§ **Angezeigter Text**:
◆ ◆ ◆

Kolumne: Lothar Matthäus über die Siege des DFB-Teams und Löws Zukunft
Matthäus: ... dann ist ein Löw-Aus unausweichlich
17.11.2020 | 13:10 Uhr
Sky Experte Lothar Matthäus analysiert jede Woche exklusiv in seiner Kolumne "So sehe ich das" aktuelle Themen der Fußballwelt. Dieses Mal spricht der Rekord-Nationalspieler über die beiden Siege des DFB-Teams gegen Tschechien und die Ukraine. Außerdem spricht er über die Zukunft des Bundestrainers.
Ein Lob an die deutsche Nationalmannschaft. Zwei Spiele, zwei Siege. Sehr gut. Weiter so. In letzter Zeit gab es zurecht Kritik, aber es war jetzt auch mal schön zu sehen, dass wir zwei Partien in Folge verdient gewonnen haben.
Solche Spiele sind von großem Wert für den Bundestrainer
Das Match gegen Tschechien war ein Aufeinandertreffen zweier B-Mannschaften. Das ist für den Fan und Zuschauer nicht wirklich attraktiv und das sieht man auch an den Einschaltquoten. Zum einen war es nur ein Test und zum anderen stand nicht die Top-Elf auf dem Platz. Ich verstehe aber, dass auch solche Spiele von großem Wert für den Bundestrainer sind, da er nicht allzu oft die Möglichkeit bis zur EM hat, jüngere Profis auszuprobieren.

◆ ◆ ◆

§ **Ausgewählte Zeilen**:
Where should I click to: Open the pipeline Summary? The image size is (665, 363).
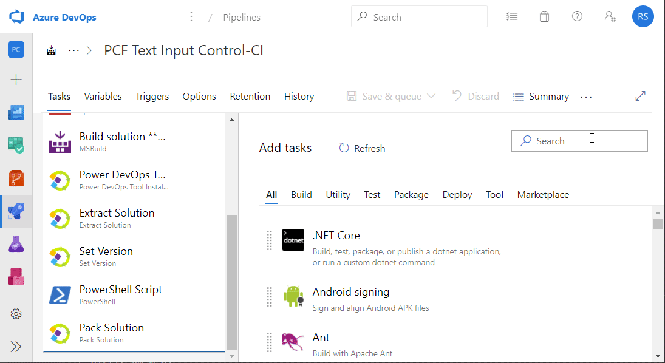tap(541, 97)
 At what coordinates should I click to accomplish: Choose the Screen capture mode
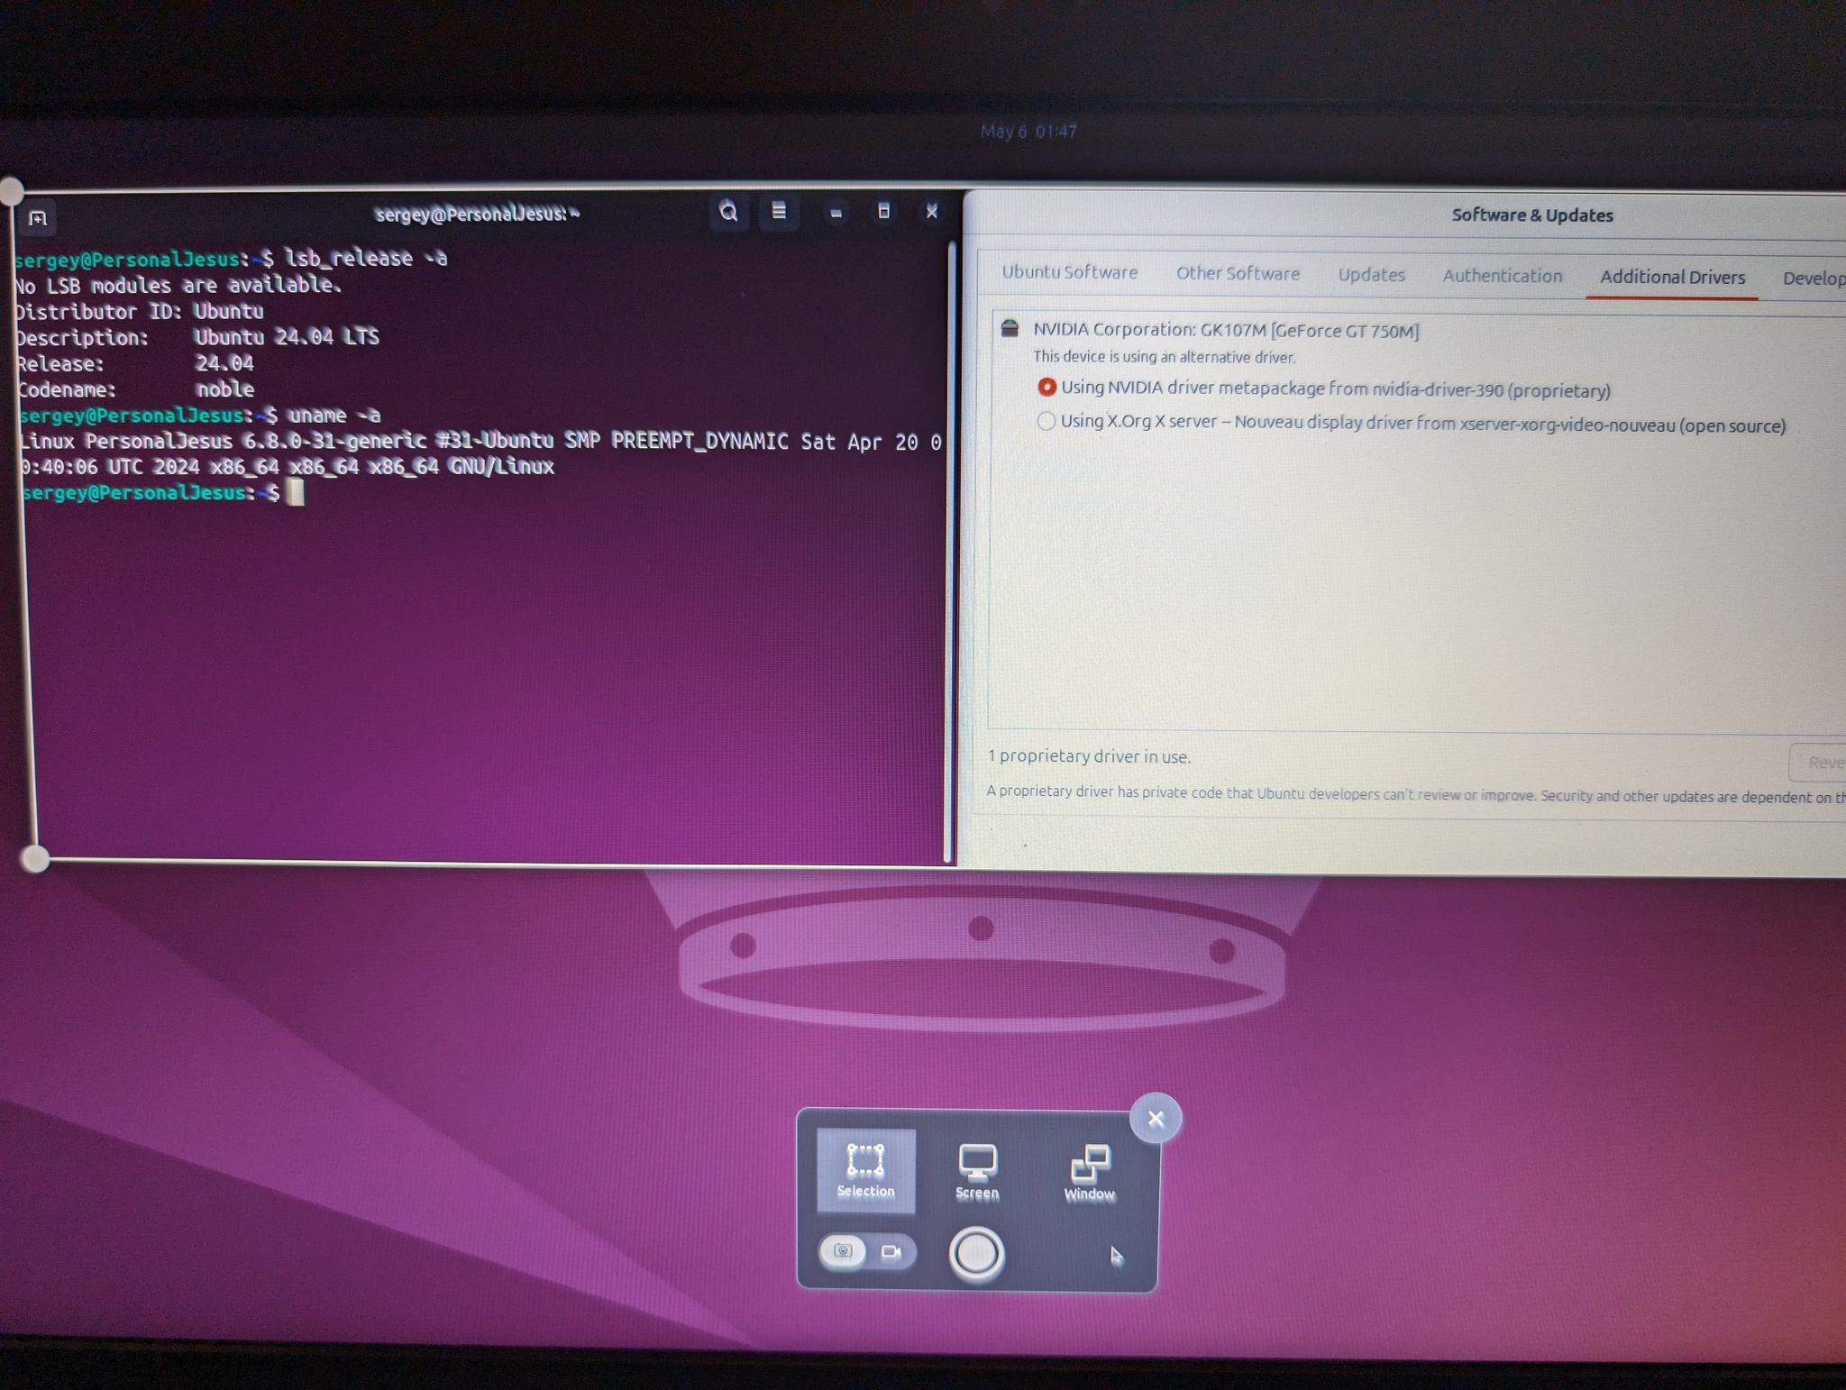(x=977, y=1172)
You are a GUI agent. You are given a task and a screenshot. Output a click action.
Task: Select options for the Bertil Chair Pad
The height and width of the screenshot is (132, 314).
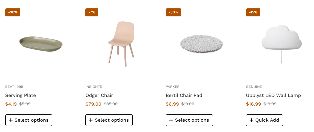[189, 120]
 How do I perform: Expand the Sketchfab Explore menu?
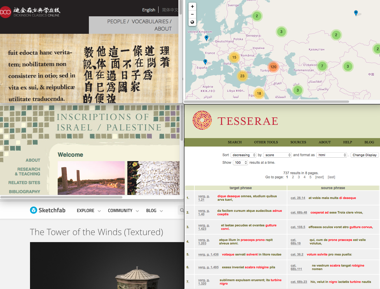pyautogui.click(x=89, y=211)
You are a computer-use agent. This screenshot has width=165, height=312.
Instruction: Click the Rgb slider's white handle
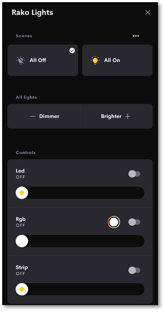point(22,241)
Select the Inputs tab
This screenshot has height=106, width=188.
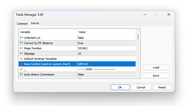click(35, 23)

◆ ◆ ◆

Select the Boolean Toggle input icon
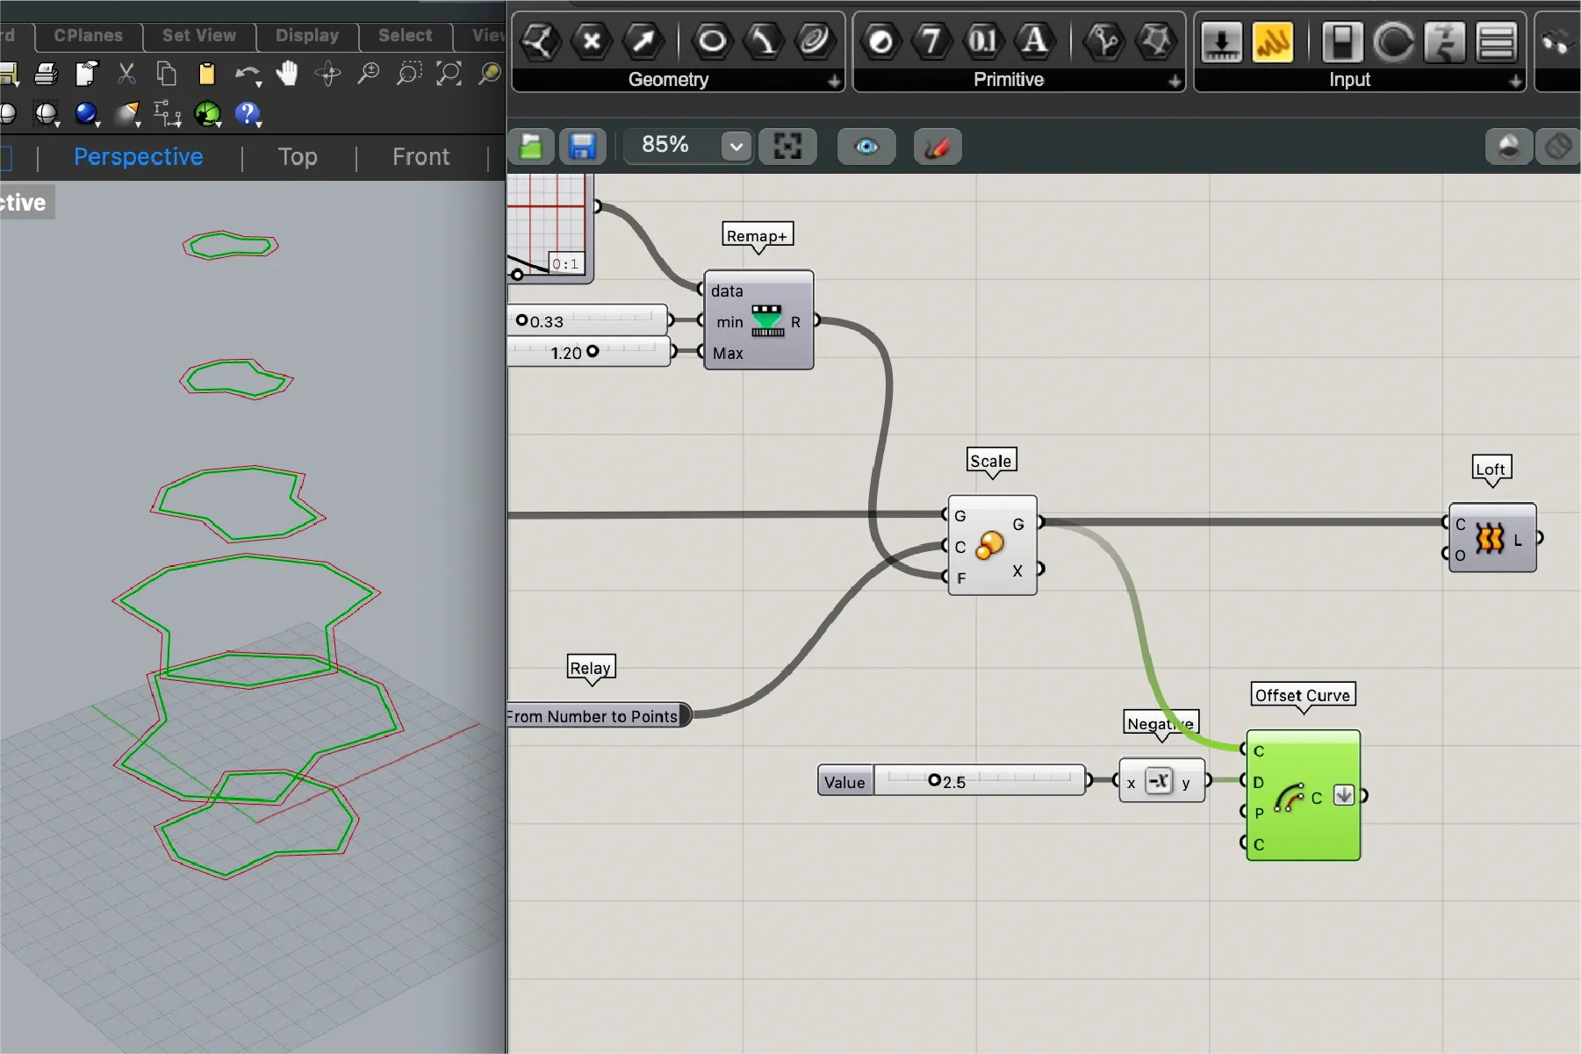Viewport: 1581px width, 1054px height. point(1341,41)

◆ ◆ ◆

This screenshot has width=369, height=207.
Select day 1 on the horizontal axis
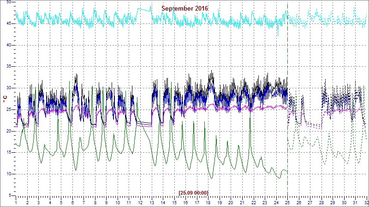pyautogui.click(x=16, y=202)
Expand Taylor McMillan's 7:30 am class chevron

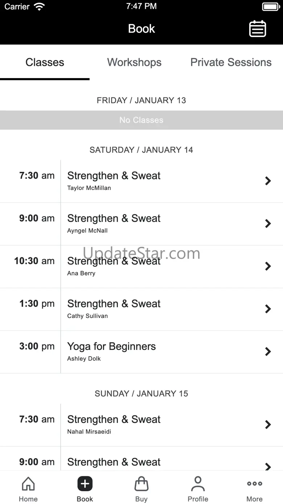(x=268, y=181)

◆ ◆ ◆

§ **Aufgabenstellung**:
A) Welcher Wortlaut steht in der Kolumne über die DFB-Siege von „Ein Lob an die“ bis „jüngere Profis auszuprobieren.“? Schreib ihn unverändert heraus.
B) Wie könnte die Kolumne über die DFB-Siege nach ihrem letzten Satz weitergehen? Schreib die Fortsetzung.

§ **Schriftliche Antworten**:
A)
Ein Lob an die deutsche Nationalmannschaft. Zwei Spiele, zwei Siege. Sehr gut. Weiter so. In letzter Zeit gab es zurecht Kritik, aber es war jetzt auch mal schön zu sehen, dass wir zwei Partien in Folge verdient gewonnen haben.
Solche Spiele sind von großem Wert für den Bundestrainer
Das Match gegen Tschechien war ein Aufeinandertreffen zweier B-Mannschaften. Das ist für den Fan und Zuschauer nicht wirklich attraktiv und das sieht man auch an den Einschaltquoten. Zum einen war es nur ein Test und zum anderen stand nicht die Top-Elf auf dem Platz. Ich verstehe aber, dass auch solche Spiele von großem Wert für den Bundestrainer sind, da er nicht allzu oft die Möglichkeit bis zur EM hat, jüngere Profis auszuprobieren.

B)
Gegen die Ukraine ging es dann in der Nations-League wieder um Punkte und Prestige und genau deshalb schaut man interessierter und genauer hin. Allein deshalb ist mir dieser Wettbewerb lieber als Testspiele gegen schwache Gegner. Zudem hat Jogi Löw die erste Garde aufs Feld geschickt. Die Siege gegen diese beiden Mannschaften, die nicht zur Weltspitze gehören, gingen absolut in Ordnung.
Ich hätte mir gewünscht, dass unsere Mannschaft die 3:1-Führung gegen die Ukraine in den letzten 20 Minuten nicht nur verwaltet, sondern auf das vierte und fünfte Tor geht. Sie hätten den guten Verlauf vergolden und für noch bessere Schlagzeilen sorgen können. Wenn dann alle Top-Spieler mit an Bord sind, kommt vielleicht auch diese absolute Siegermentalität wieder zurück. Ich denke da an das Duo Kimmich und Kroos, aber auch an Goretzka und Gündogan. Je nachdem, wen Jogi bevorzugt. Das sind dann Luxus-Probleme, die der Trainer zu lösen hat. Gegner und der entsprechende Matchplan werden hier ausschlaggebend sein.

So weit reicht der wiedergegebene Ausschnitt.